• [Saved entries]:
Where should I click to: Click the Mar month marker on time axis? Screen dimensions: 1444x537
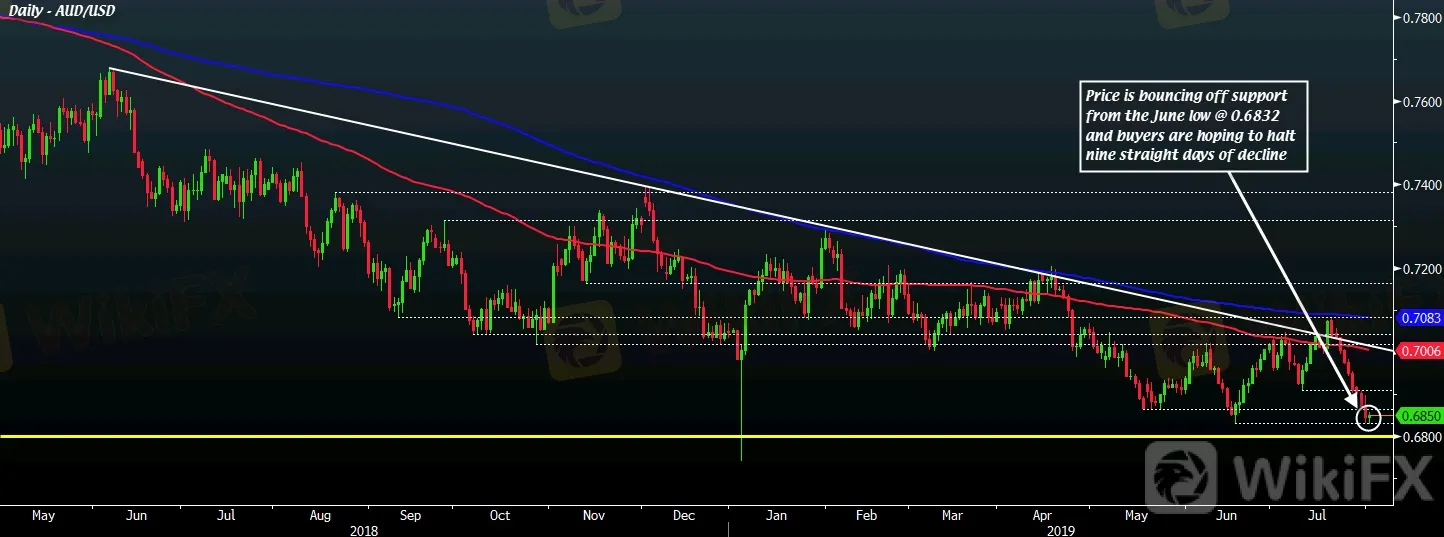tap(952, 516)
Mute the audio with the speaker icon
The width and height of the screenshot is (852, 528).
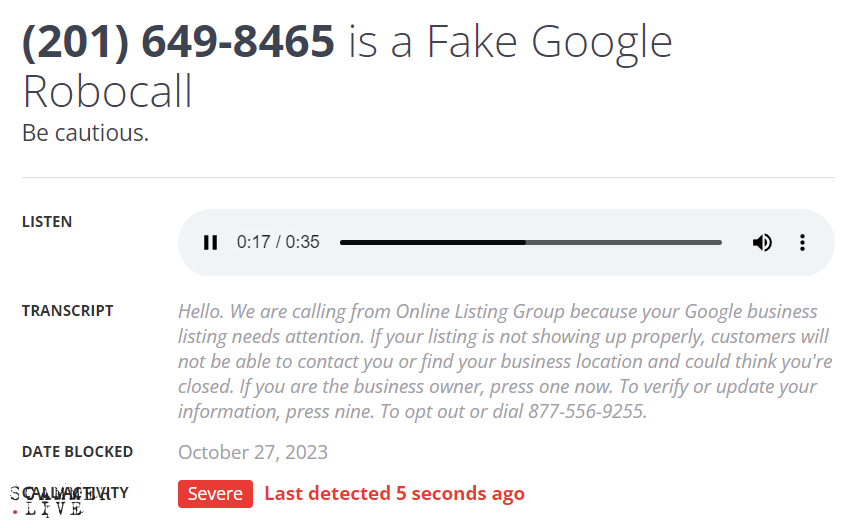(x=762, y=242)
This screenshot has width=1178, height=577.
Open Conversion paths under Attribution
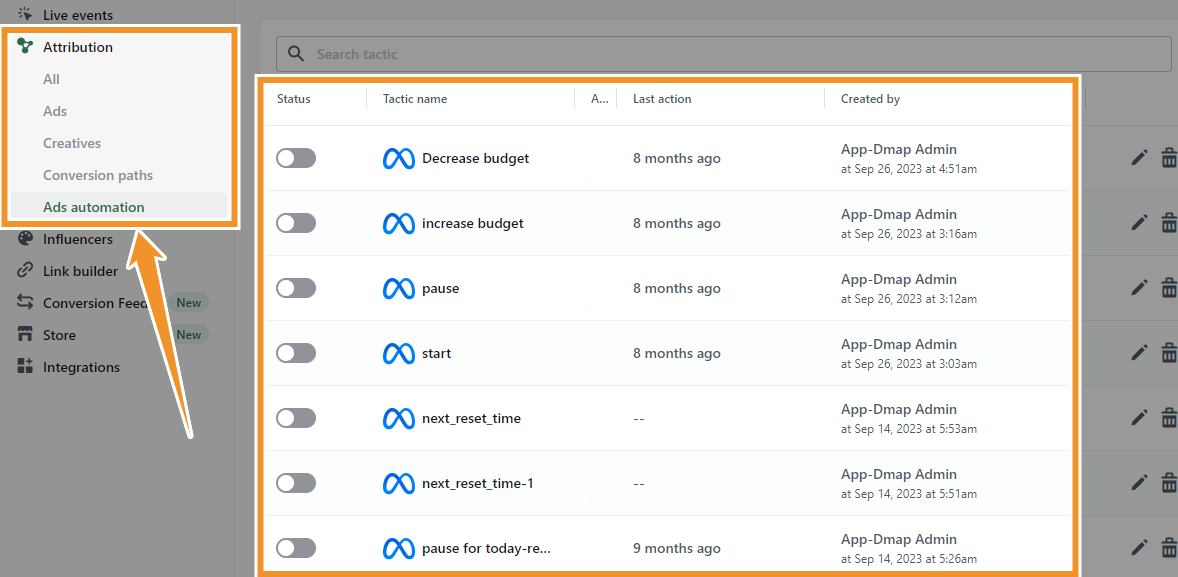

• [TASK STATEMENT]:
Whenever a line holds a picture, print that line without the picture. All other data must be output exactly.

• [RESULT OF THIS TASK]:
Where should I click to: Click the Mar month marker on time axis? Screen dimensions: 1444x537
tap(952, 516)
Mute the audio with the speaker icon
The width and height of the screenshot is (852, 528).
(x=762, y=242)
This screenshot has width=1178, height=577.
Open Conversion paths under Attribution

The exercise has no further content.